Pois bem, a inicial é absolutamente lacônica quanto ao desempenho de atividade laborativa
efetiva da autora, sendo certo, contudo, que ao perito ela se declarou do lar e não exercer
trabalho desde 2015. Nesse sentido, verifico que o laudo pericial é lacônico em relação à
possibilidade de a autora exercer sua atividade habitual do lar, já que somente afastou a
possibilidade de trabalho ao argumento de que “atividades que não envolvam esforço físico
intenso são geralmente bem toleradas, entretanto não há garantia na reabilitação como certeza
de recuperação”. Contudo, sendo a autora do lar e afastada há muitos anos do mercado de
trabalho, não se cogita da capacidade em tese para se lançar ao mercado de trabalho, devendo
ser analisada a atividade efetivamente exercida por ela, que é do lar.
De qualquer forma, ainda que superada esta questão, o perito judicial afirmou que o início da
incapacidade para as atividades laborativas ocorreu em 2014, mais precisamente em outubro
de 2014, data de seu acidente vascular.

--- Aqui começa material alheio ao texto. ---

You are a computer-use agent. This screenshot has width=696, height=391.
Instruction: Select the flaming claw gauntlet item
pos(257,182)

Ocorre que o CNIS anexado aos autos dá conta de que
a autora gozou de auxílio doença até 10/2012, não voltando a recolher para o sistema
previdenciário até 01.08.2019, de sorte que ao momento do início da incapacidade já havia
perdido a qualidade de segurado, caracterizando reingresso no sistema previdenciário já
portadora de incapacidade laborativa, o que veda a concessão de benefícios por incapacidade.

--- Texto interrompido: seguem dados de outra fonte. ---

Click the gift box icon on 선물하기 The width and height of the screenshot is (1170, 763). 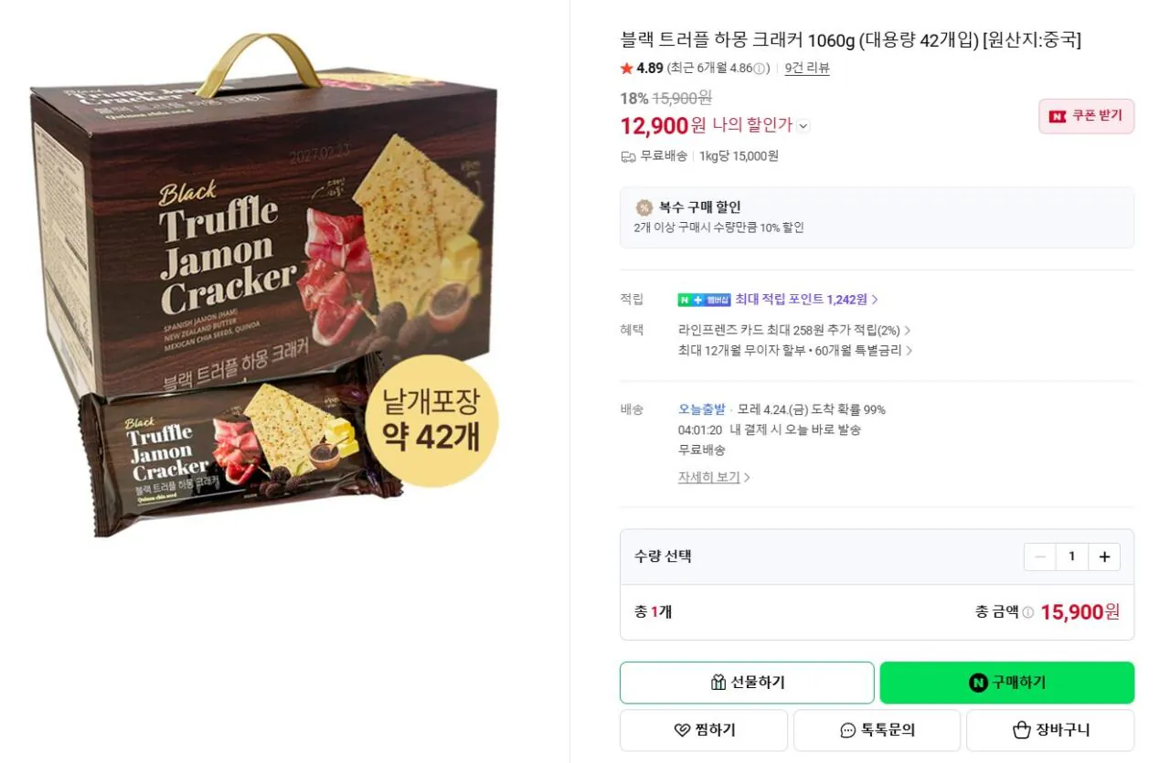coord(718,683)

Reitero que, diante do quadro efetivo da autora de afastamento do mercado de trabalho há
muitos anos, não tem cabimento a hipotética discussão sobre a possibilidade ou não de se
lançar ao mercado de trabalho, visto que somente se pode cogitar da concessão dos benefícios
por incapacidade se houver comprometimento para o exercício das atividades habituais do
requerente. E mais do que isso, no caso da autora, ficou constatado que o reingresso ao
sistema previdenciário já se deu na condição de incapaz.

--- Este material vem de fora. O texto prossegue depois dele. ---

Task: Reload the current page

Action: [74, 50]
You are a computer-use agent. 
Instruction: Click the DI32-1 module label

Ante o exposto, nego provimento ao recurso.
Condeno a parte autora ao pagamento de honorários advocatícios, que fixo em 10% (dez por
cento) sobre valor da causa, vigente na data da execução, nos termos do art. 85, parágrafo 3º,
incisos I e III, do CPC. Na hipótese, enquanto a parte autora for beneficiária de assistência
judiciária gratuita, o pagamento dos valores mencionados ficará suspenso nos termos do artigo
98, 3º, do CPC.
É o voto.
E M E N T A
Previdenciário. Benefício por incapacidade. Do lar. Somente se pode cogitar da concessão dos
benefícios por incapacidade se houver comprometimento para o exercício das atividades
habituais do requerente. Reingresso ao sistema previdenciário já portadora de incapacidade
laborativa. Recurso da parte autora desprovido. ACÓRDÃO
Vistos e relatados estes autos em que são partes as acima indicadas, decide a Segunda Turma
Recursal do Juizado Especial Federal da Terceira Região - Seção Judiciária de São Paulo, por
unanimidade negar provimento ao recurso, nos termos do relatório e voto que ficam fazendo
parte integrante do presente julgado.